Another indication that the dura mater might provide the CNS with a special form of immune surveillance was that it contains a substantial number of immature B cells³ expressing CXCR4, similar to those in the bone marrow. This suggests that the bone marrow outsources part of its role in B-cell maturation to the dura mater. Indeed, cells of the dura mater were found to produce CXCL12, thus providing a bone-marrow-like environment for these immature B cells.

The signals that drive movement of premature B cells from the bone marrow to the dura mater remain to be identified. The authors speculate that the brain and spinal cord might program immune cells coming from adjacent bone-marrow niches to provide CNS-tailored immune protection. A key remaining question is how the CNS communicates with the immune cells in the dura mater or the bone marrow in the skull and vertebrae, because they are on different sides of the arachnoid barrier, which establishes a barrier between the CNS and the changing blood milieu.
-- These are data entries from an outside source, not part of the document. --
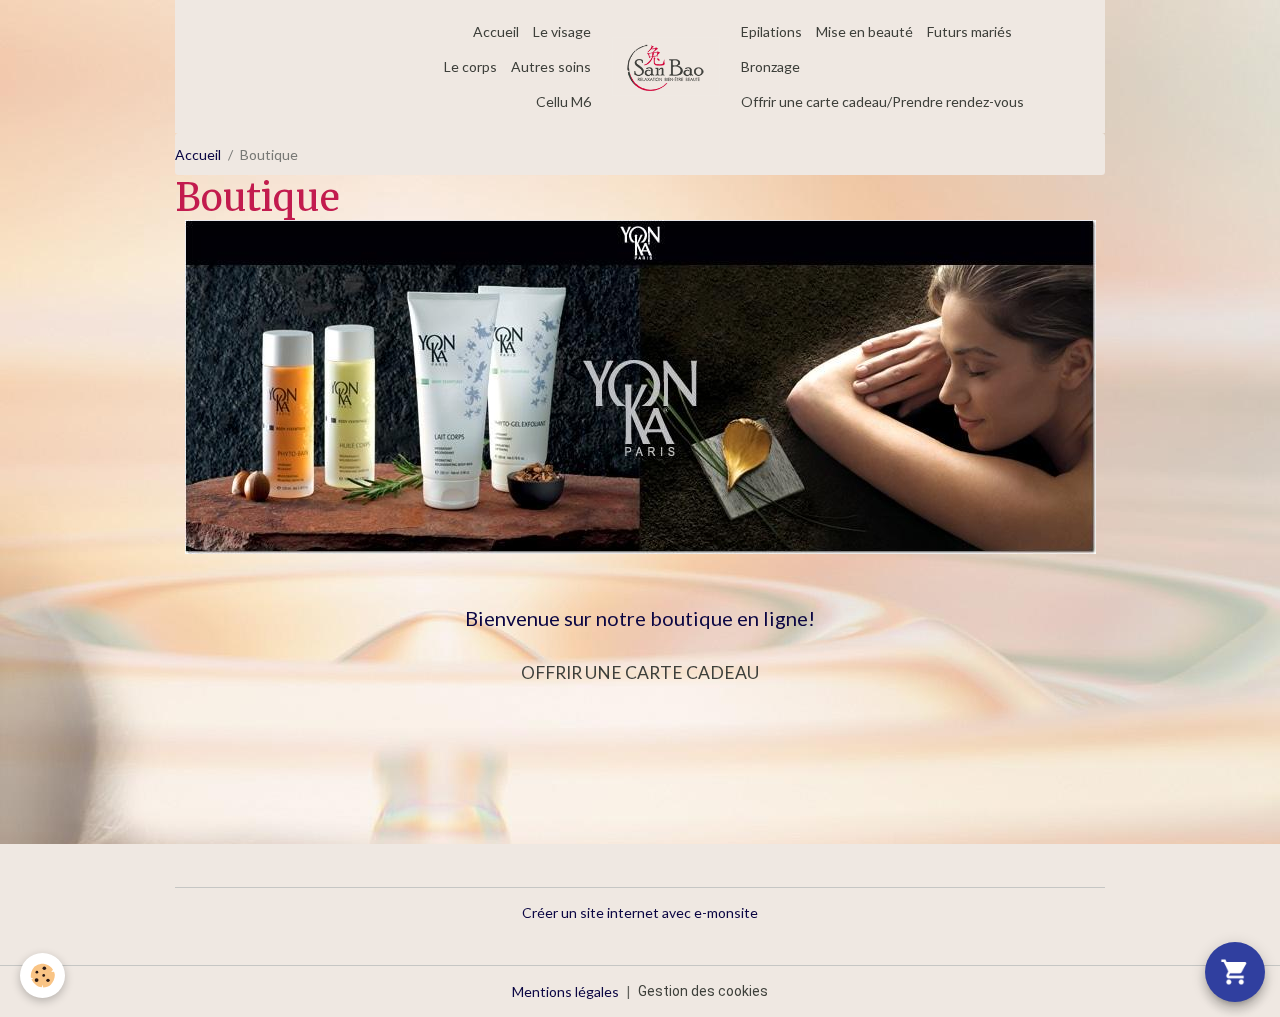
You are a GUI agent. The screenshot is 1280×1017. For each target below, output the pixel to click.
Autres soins (551, 66)
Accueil (496, 31)
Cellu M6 (563, 101)
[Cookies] (42, 975)
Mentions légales (565, 991)
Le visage (562, 31)
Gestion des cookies (703, 991)
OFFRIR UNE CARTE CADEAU (640, 672)
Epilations (771, 31)
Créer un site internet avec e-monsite (640, 912)
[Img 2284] (640, 385)
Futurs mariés (969, 31)
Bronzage (770, 66)
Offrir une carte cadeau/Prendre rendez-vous (882, 101)
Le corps (470, 66)
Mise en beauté (864, 31)
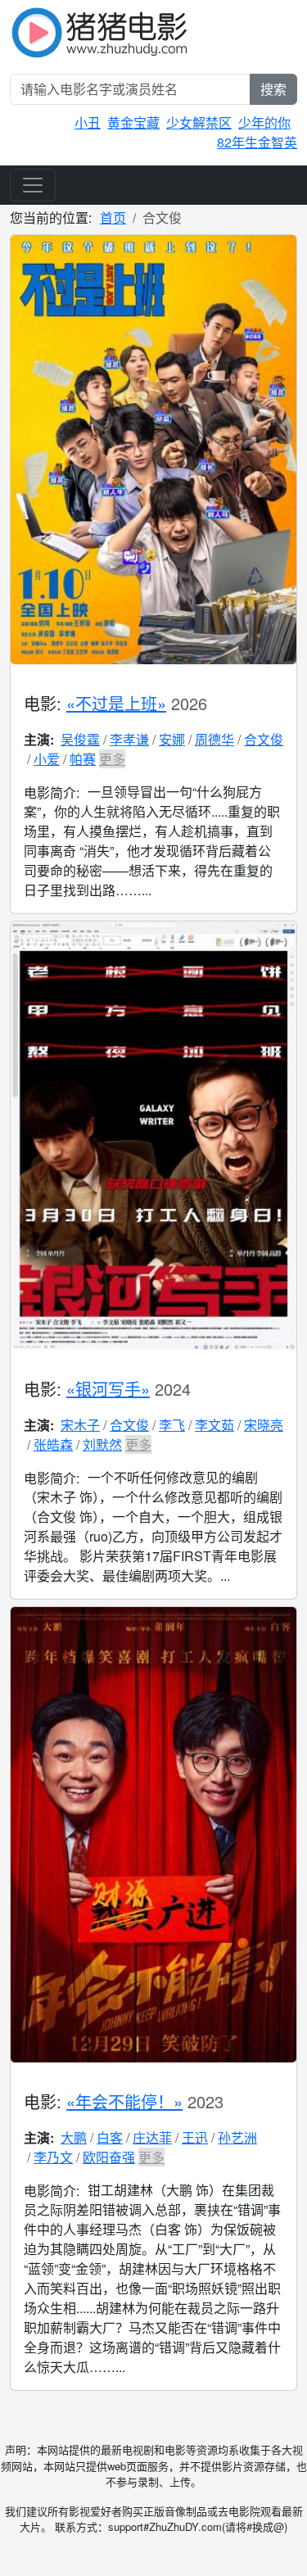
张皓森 (53, 1444)
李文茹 (214, 1424)
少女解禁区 (199, 122)
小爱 (47, 758)
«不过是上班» (116, 703)
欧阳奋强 (109, 2157)
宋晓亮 (263, 1424)
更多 (112, 758)
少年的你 (264, 122)
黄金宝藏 (133, 122)
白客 (110, 2137)
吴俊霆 (80, 739)
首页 (113, 217)
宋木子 (80, 1424)
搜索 (273, 88)
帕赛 (83, 758)
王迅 (195, 2137)
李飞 (172, 1424)
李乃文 (53, 2157)
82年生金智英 (257, 142)
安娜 (172, 739)
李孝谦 (129, 739)
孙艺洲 (237, 2137)
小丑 (87, 122)
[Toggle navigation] (33, 185)
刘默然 (102, 1444)
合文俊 (263, 739)
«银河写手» (108, 1389)
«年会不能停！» (124, 2101)
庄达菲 (152, 2137)
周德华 (214, 739)
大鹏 (74, 2137)
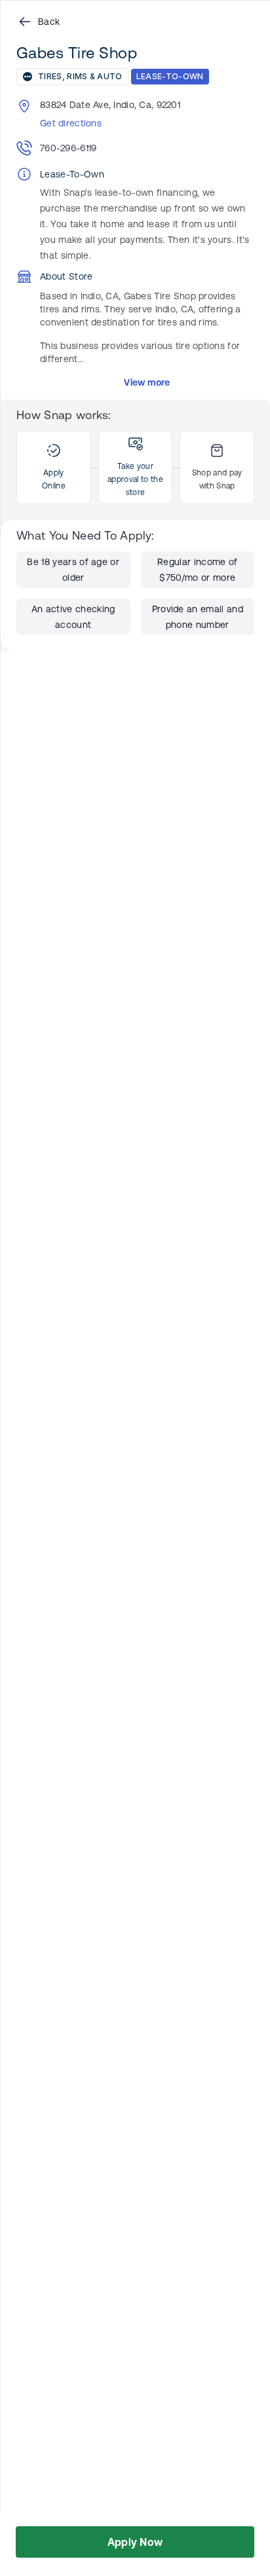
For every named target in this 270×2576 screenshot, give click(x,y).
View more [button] (147, 382)
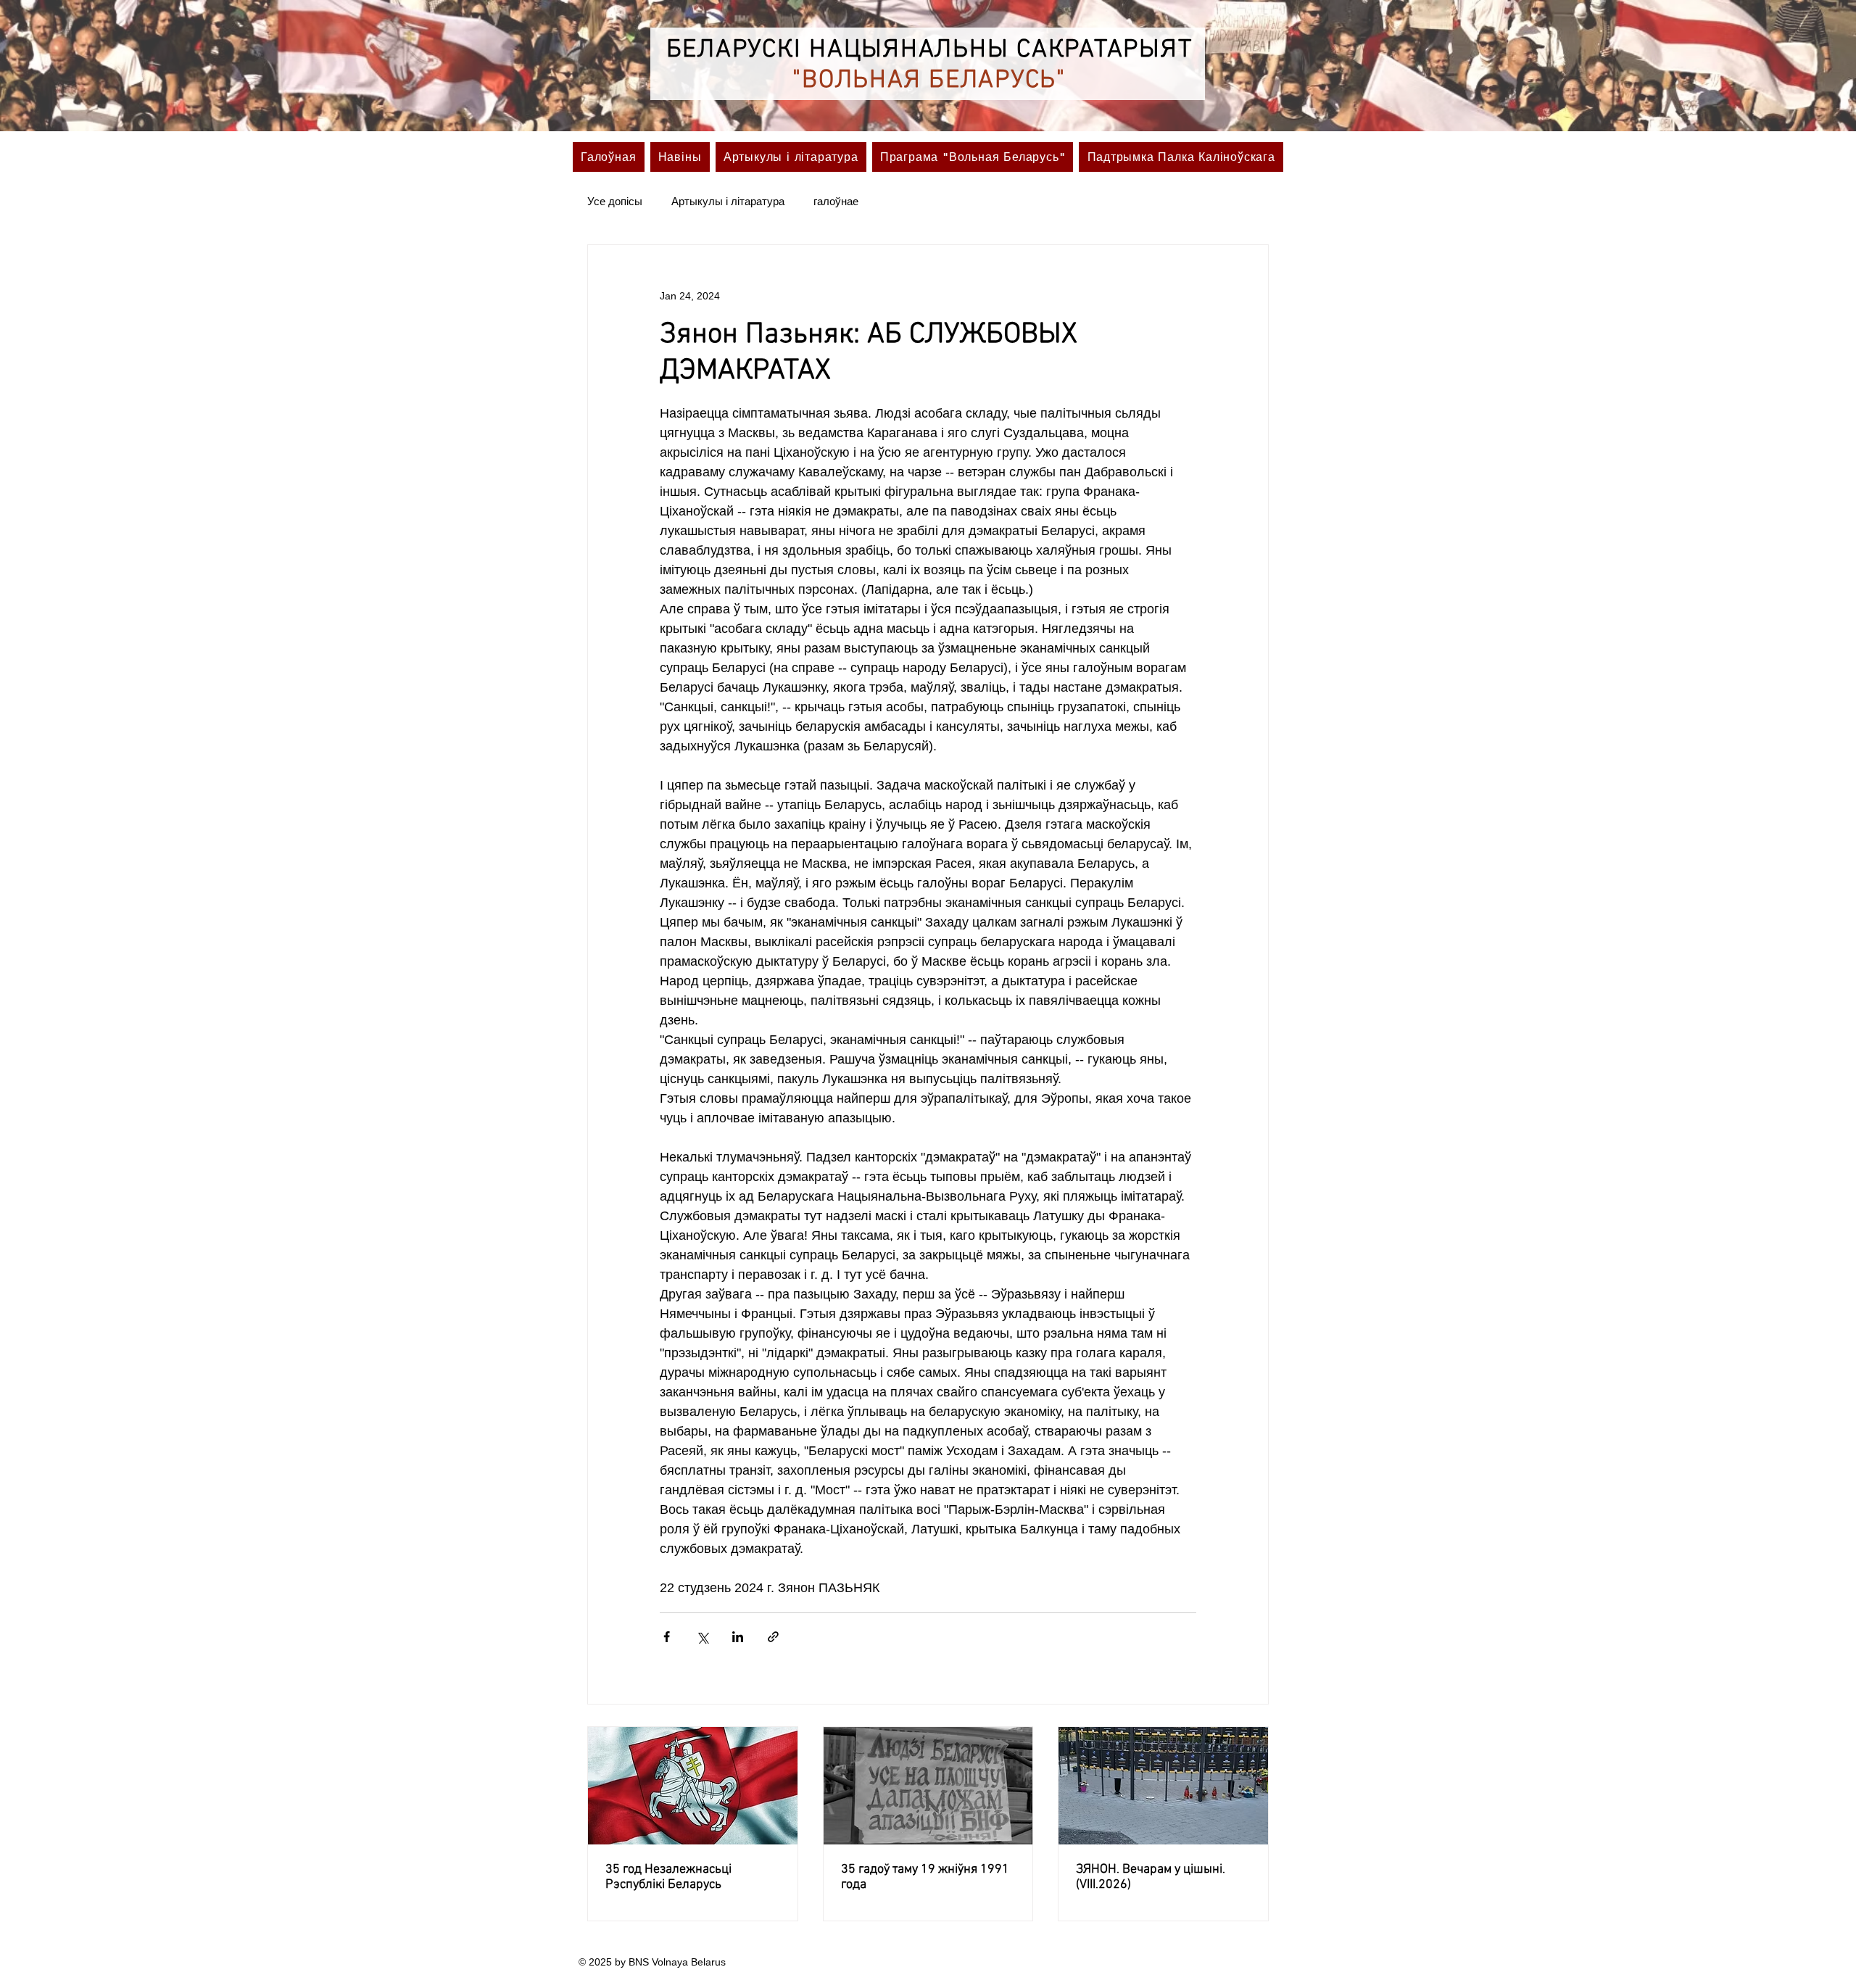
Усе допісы (614, 201)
Notably, in this context, the dura mater sends many blood vessels into the skull bone⁹. And, intriguingly, both studies found high levels of myeloid cells and B cells in the dura mater that encases the dural sinus (the large central vein that drains blood, and probably CSF, from the brain), particularly at sites where blood vessels from the CNS, and the subarachnoid space, join the dural sinus. Previous work from some of the authors of the current studies suggested that the dura mater along the dural sinus constitutes a special neuroimmune interface¹². It is thus tempting to speculate that the signals driving the recruitment of immune cells from the bone marrow to the dura mater, and potentially into the CNS itself, do not cross the arachnoid barrier, but instead move along the walls of blood vessels that form a bridge between brain barriers such as the arachnoid barrier and the glia limitans.

Future research should determine whether skull and vertebra bone marrow are different from bone marrow elsewhere. Furthermore, how do the functions of bone-marrow-sourced immune cells in the dura mater compare with those of the immune cells that keep the subarachnoid space under surveillance? The signals attracting immune cells to the dura mater from the bone marrow, as opposed to from the blood, must also be explored. And how do the bone-marrow-sourced immune cells in the dura mater interact with those from the blood?

The channels connecting the skull and vertebra bone marrow with the dura mater also exist in humans⁷, suggesting that observations of immune-cell migration and function in mice might translate to humans. Moreover, because the dura mater lacks a blood–brain barrier, immune cells there could be more easily therapeutically targeted than immune cells in the subarachnoid space or in CNS tissue itself. Understanding the precise role of these dura mater immune cells, the signals that control them and how they contribute to CNS immunity could therefore open up entirely new avenues for the design of treatments for disorders involving CNS inflammation.

Competing Interests

The author declares no competing interests.